■ Exercise material:
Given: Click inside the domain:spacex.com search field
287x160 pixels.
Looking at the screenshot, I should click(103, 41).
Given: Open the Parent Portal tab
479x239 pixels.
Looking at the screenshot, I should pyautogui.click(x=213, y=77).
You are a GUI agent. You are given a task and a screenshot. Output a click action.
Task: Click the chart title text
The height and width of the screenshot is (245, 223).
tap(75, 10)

* * *

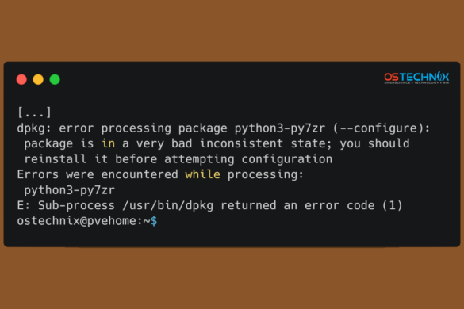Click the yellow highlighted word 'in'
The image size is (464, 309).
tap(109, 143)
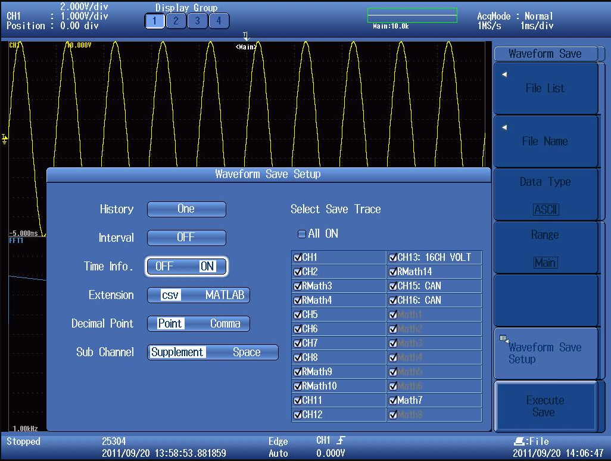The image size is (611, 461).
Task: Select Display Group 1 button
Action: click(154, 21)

■ What is needed:
Output, from the data above, the lines from the line with "Given: Click inside" to the line with "Task: Click the chart title text" exactly as they stand, both ends included and nothing else.

■ Task solution:
Given: Click inside the domain:spacex.com search field
287x160 pixels.
Looking at the screenshot, I should click(103, 41).
Given: Open the Parent Portal tab
479x239 pixels.
Looking at the screenshot, I should pyautogui.click(x=213, y=77).
You are a GUI agent. You are given a task and a screenshot. Output a click action.
Task: Click the chart title text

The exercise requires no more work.